Read a great piece yesterday, and watch the accompanying video from Mark Bittman of the New York Times about wild foods that grow in the green spaces and the cracks between sidewalk sections all over the US. This knowledge about what is edible, when they show up, what are the best parts of our plants in our neighborhoods, is actually available from your agriculture university extensions. He goes around with some professors from Berkeley, but I could probably find similar help from the University of Missouri.
Ancient peoples that lived in Missouri must have known all of this, and the knowledge would be handed from mother to daughter from generation to generation. We don’t know this because we brought foods with us from our mothers and fathers, transplanting the potato and corn to live on, and ignoring to a great extent the cornucopia that are available all around us in every season except winter.

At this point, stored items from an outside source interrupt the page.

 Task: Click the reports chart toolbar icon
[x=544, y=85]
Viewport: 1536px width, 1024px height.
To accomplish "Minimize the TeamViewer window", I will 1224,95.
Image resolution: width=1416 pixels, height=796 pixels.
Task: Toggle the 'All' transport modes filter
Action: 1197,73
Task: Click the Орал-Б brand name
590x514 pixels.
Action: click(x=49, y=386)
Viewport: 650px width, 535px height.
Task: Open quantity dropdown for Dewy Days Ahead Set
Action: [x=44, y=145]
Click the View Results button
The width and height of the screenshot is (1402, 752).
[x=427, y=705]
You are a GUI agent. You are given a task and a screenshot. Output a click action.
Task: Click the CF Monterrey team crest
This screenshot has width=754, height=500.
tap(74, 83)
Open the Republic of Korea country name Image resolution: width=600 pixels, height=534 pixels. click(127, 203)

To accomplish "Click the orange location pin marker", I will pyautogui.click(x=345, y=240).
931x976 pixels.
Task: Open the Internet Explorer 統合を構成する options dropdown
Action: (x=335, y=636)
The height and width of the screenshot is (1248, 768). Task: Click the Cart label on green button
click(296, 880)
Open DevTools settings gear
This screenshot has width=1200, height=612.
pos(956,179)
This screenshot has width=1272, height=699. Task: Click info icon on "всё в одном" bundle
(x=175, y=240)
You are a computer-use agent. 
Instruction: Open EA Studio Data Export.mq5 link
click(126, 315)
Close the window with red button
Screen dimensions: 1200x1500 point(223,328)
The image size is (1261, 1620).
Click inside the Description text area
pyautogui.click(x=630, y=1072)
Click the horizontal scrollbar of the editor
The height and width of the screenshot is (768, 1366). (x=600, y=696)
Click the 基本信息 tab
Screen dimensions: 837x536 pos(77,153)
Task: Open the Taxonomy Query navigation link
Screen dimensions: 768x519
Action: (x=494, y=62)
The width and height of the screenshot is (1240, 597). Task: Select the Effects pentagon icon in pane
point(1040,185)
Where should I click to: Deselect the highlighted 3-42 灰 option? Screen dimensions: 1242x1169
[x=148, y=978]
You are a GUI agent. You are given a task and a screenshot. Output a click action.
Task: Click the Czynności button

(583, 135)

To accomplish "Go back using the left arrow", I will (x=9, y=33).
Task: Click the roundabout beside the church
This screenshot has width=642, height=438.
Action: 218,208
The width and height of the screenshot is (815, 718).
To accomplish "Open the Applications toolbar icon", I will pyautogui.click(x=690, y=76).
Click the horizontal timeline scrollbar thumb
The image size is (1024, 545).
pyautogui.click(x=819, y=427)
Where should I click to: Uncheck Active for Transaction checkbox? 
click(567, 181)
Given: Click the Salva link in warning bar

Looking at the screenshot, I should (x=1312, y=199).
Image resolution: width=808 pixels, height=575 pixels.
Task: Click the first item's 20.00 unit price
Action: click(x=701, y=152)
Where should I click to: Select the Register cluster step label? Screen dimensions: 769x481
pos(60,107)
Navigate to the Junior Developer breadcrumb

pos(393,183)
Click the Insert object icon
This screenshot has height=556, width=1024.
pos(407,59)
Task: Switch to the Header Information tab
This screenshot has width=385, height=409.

There are tons of advantages to eating wild plants. First and foremost in my mind is that they are hardy. That hardiness is passed on to you. Their resistance to disease and pest is passed on to you. They are also as fresh as any food you have ever eaten, because you will eat them practically the moment that you pick them. Nothing is lost from them because they must be picked too early, like commercial fruits. Nothing is lost from them because they were picked too long ago.
If you must eat fruits and vegetables in order to feel like you are eating healthy, you owe it to yourself to find out what grows all around you that you can use. Bittman provides us with this handy guide, click this link and print the guide that comes up. Use it to find things you try every year to kill, that you can eat instead.
Here the accompanying video produced by Bittman and the NYT:
It is possible to find out which plants are best in your locality. I found a great article here at CenterForDeepEcology.Org where they show pictures and describe a short list of plants to start with. This one grows over my privacy fence, for instance:
Edible parts: Grapes and leaves. The ripe grape can be eaten but tastes better after the first frost. Juicing the grapes or making wine is most common. The leaves are also edible. A nutritional Mediterranean dish called “dolmades”, made from grape leaves are stuffed with rice, meat and spices. The leaves can be blanched and frozen for use throughout the winter months.
Here is another great link, but the pictures are not as pretty. The list does not repeat very many plants, either and includes great Missouri fruits like paw paw. I intend to go on excursions this year to find some of these things for myself.
This all has piqued my interest in learning about living off of the land…my land. There is bounty all around us, and there is information all around us concerning how to to take advantage of it. I recommend that you read up and look up. I will, and I will be posting more in the months to follow.